NGS / Multigene Panel

Approximate time required for this test:
12 weeks

Sequencing

Next generation sequencing (NGS) determines the order of nucleotides in a group of targeted genes (a gene panel), whole exome (all coding regions of the genome) or whole genome (all nuclear and mitochondrial DNA).

Compared to traditional Sanger sequencing, NGS technology allows the rapid sequencing of large amounts of DNA and is a more effective method of identifying the genetic basis of Mendelian disease. While NGS is a more efficient way of diagnosing genetic disease, there are some limitations. Sequence coverage, which refers to how much of the sequenced DNA aligns to (covers) the reference sequence, is incomplete in NGS and can cause false negative results. Coverage in whole exome sequencing (WES) is less than in whole genome sequencing (WGS) because only the coding regions are sequenced. Variations in NGS technique, such as short reads vs long reads, result in different coverage. NGS is also unable to identify certain types of genetic variants, such as triplet repeats and structural variants.

While sequencing DNA may be relatively straightforward, the interpretation of identified genetic variants isn’t always as easy, or even possible. Our ability to interpret NGS results is only as good as the current worldwide knowledge in variant databases.

Analysis (Bioinformatics)

DNA sequence data is analysed through a ‘pipeline’, a series of algorithms and statistical steps to check sequence quality, assemble data and compare to a reference.

The comparison of a DNA sequence to a reference sequence allows scientists to identify (call) variants. The reference sequence used for identifying variants is a sequence compiled from many human genome sequences and sourced from an international database.

The DNA sequence must pass Quality Control checks, including coverage, which needs to be sufficient to identify a variant relevant to the patient’s phenotype. Poor coverage limits interpretation and may require re-analysis or re-testing.

Sequencing may identify thousands of variants, so there needs to be a process of identifying only variants relevant to the patient phenotype. Applying gene lists and filters helps narrow the field of variants to find those of potential relevance. Filtering of sequence data allows analysts to ignore variants common in the population (single nucleotide polymorphisms or SNPs) and variants that are unlikely to cause genetic disease.

Variant identification & interpretation

Comparison of patient and reference DNA sequences reveals sites of variation; single nucleotide changes and small deletions, insertions or duplications. Variants in genes relevant to the patient phenotype are prioritised for analysis (curation) and classification, with evidence sourced from international databases, from benign to pathogenic.

Filtering allows you to focus on variants inherited in a recessive, dominant, autosomal or sex-linked pattern. Filtering can also exclude incidental finding of variants causing conditions unrelated to the patient’s phenotype.

An expert team including medical scientists, clinical geneticists and specialists then prioritise the variants based on rarity, potential to affect the protein and relevance to the patient’s phenotype. Prioritised variants are then curated.

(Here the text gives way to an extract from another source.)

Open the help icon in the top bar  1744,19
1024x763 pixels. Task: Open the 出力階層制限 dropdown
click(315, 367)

Curation is a process of gathering evidence about a variant to determine whether it may be the cause of a patient’s condition/phenotype. Medical scientists and clinical geneticists consider multiple lines of evidence about the characteristics and location of a variant, using research and clinical data, population and disease databases and in silico (performed via computer) predictions tools. All evidence is weighed up to determine the potential for pathogenicity, i.e. is the variant a possible cause of the patient’s condition/phenotype.

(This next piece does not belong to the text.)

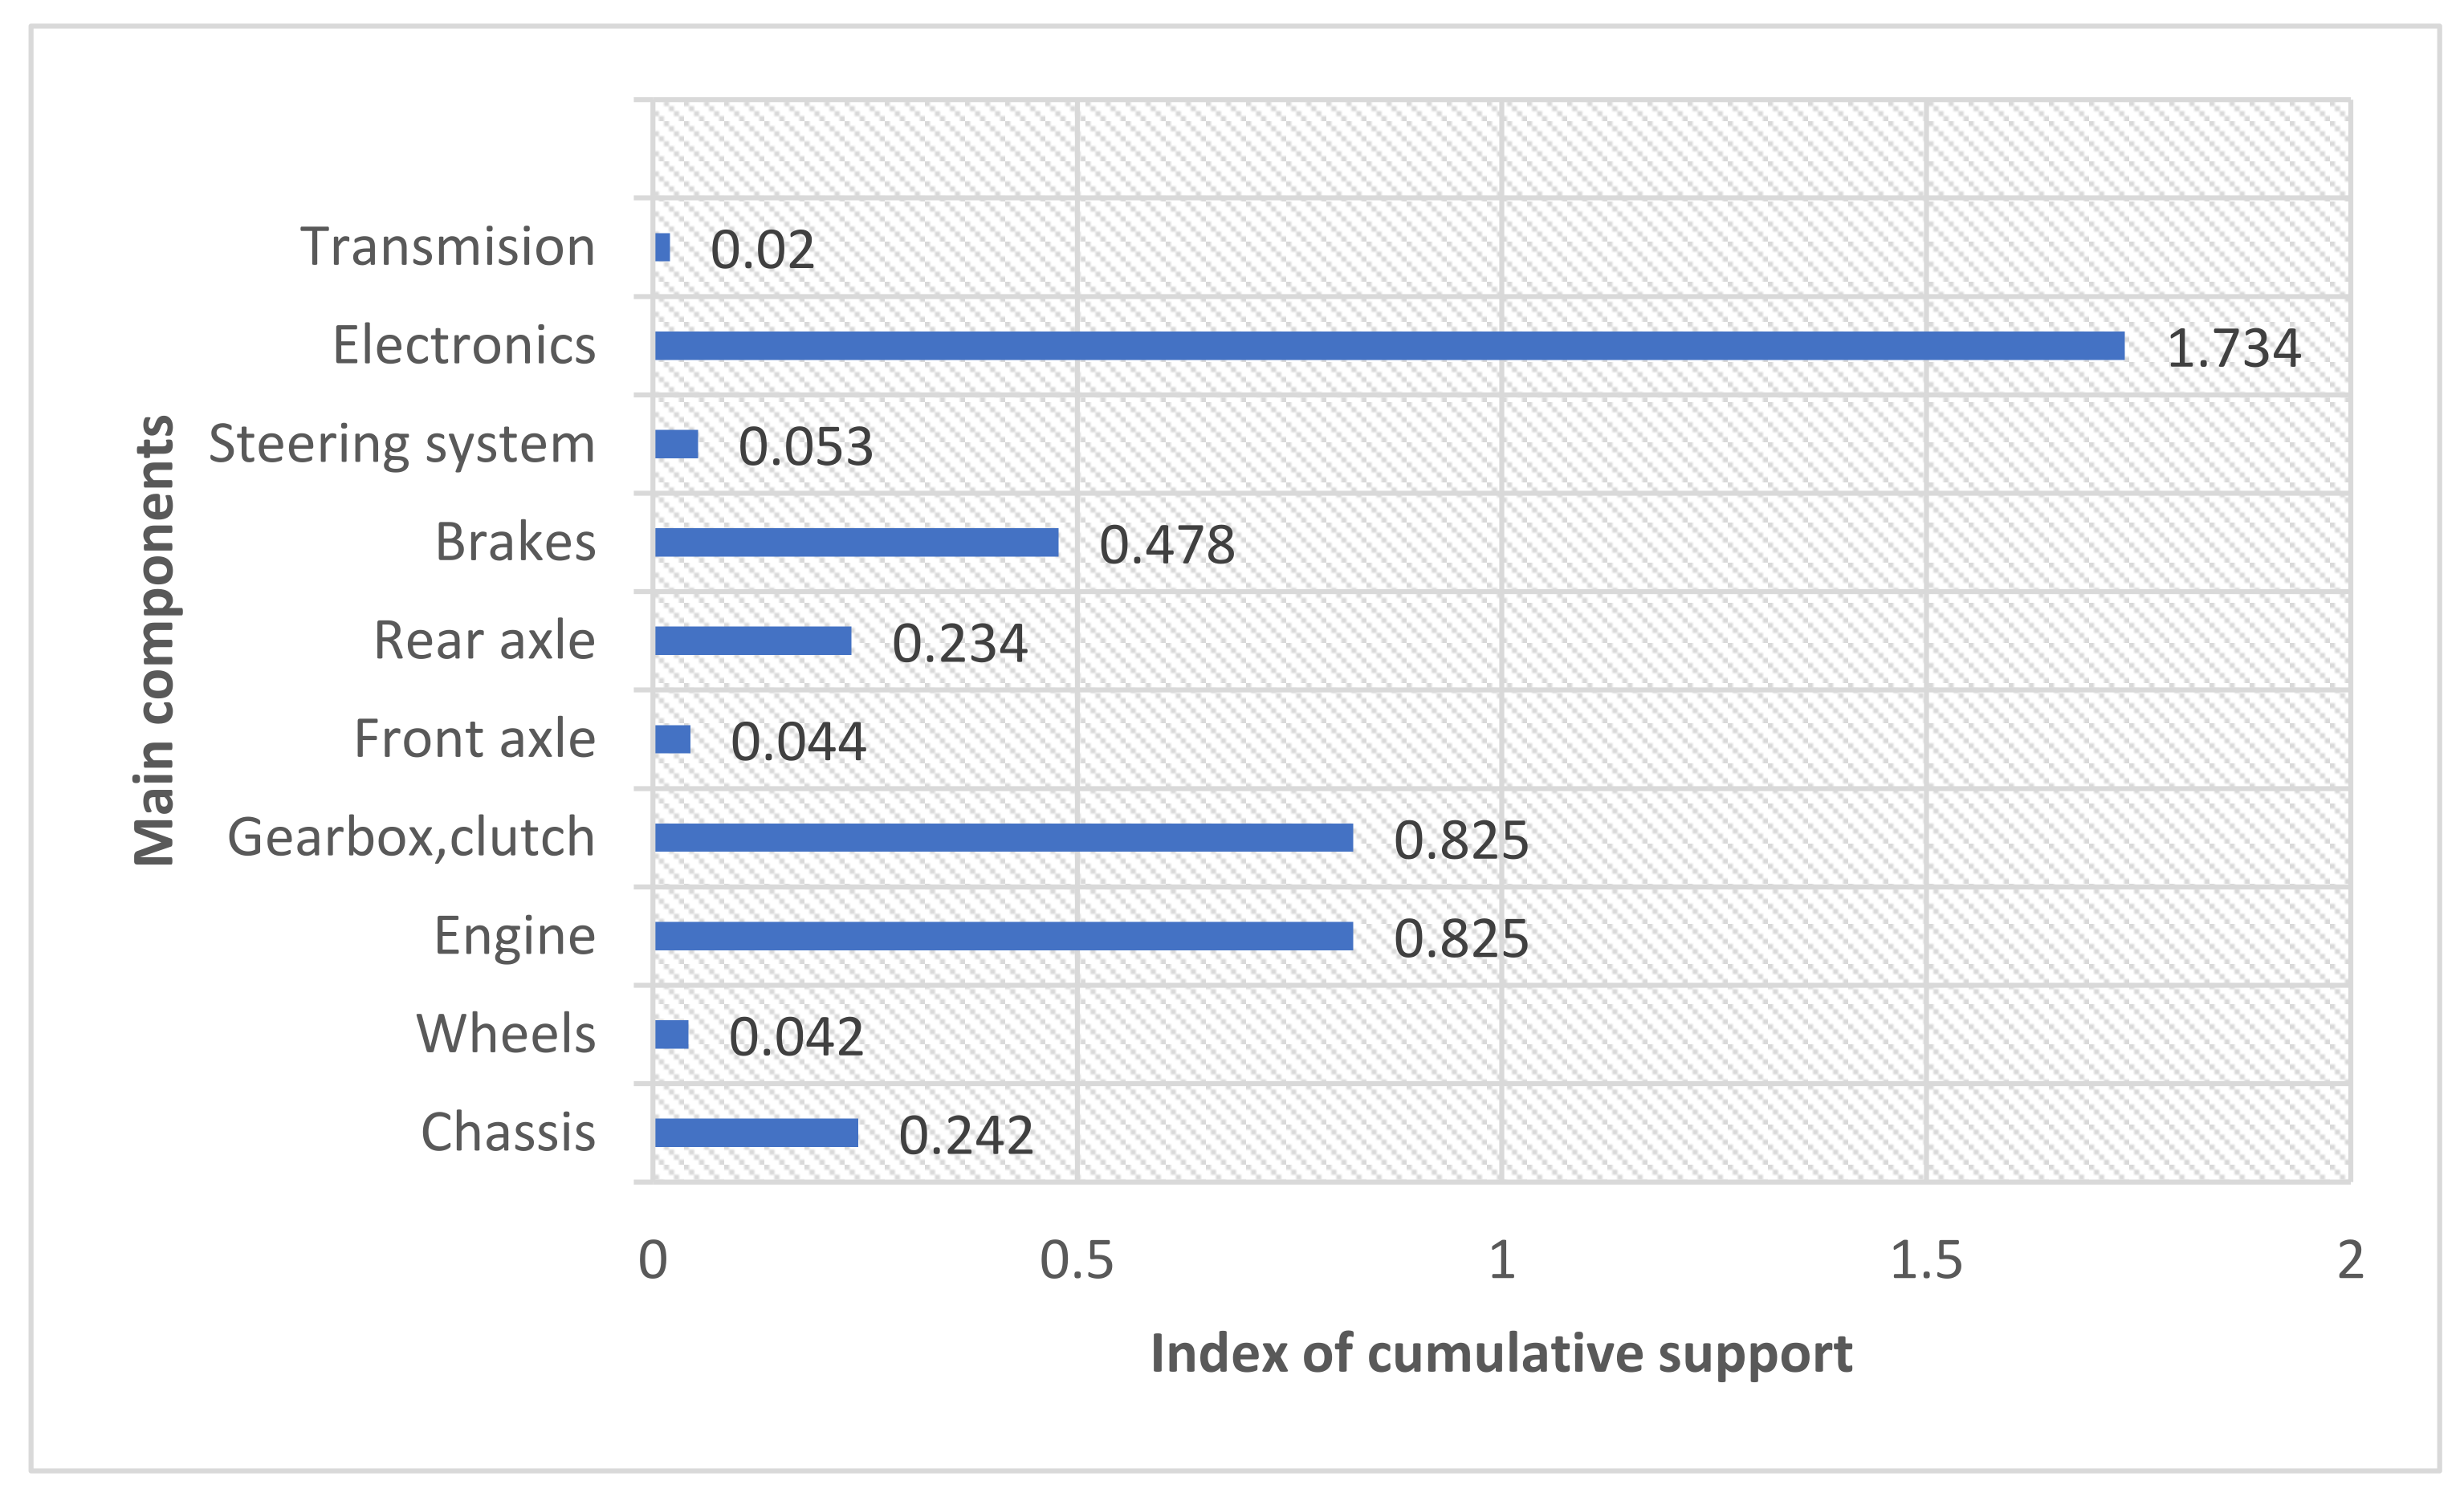Select the 0.053 data label
Viewport: 2464px width, 1497px height.
[x=805, y=447]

The curated variants are classified on a 5 point scale – pathogenic, likely pathogenic, uncertain significance, likely benign and benign – described by the American College of Medical Genetics and Genomics (ACMG*). Evidence must be very strong and consistent to achieve a pathogenic classification.

*Reference: Richards et. al., Interpretation of sequence variants, Genetics in Medicine 2015; https://www.ncbi.nlm.nih.gov/pmc/articles/PMC4544753/

Case review / Multidisciplinary team

Variant classification is reviewed against the clinical information and patient phenotype. Variants that may explain the phenotype and clinical features are reported. Multidisciplinary team may include medical scientists, clinical geneticists, genetic counsellors and, ideally, the referring medical specialist.

A multidisciplinary case review supports clinicians to make informed decisions about the clinical relevance and clinical use of the genetic variants identified through testing. In the review meeting, variants with potential relevance to the patient’s condition, previously identified and curated by the medical scientist, are discussed in relation to the strength of the evidence, the clinical history and patient phenotype. The team may refer a variant for resequencing or further analysis or accept the variant classification and a report is prepared for the referring clinician. The final report may include recommendations for further analysis or segregation testing if appropriate.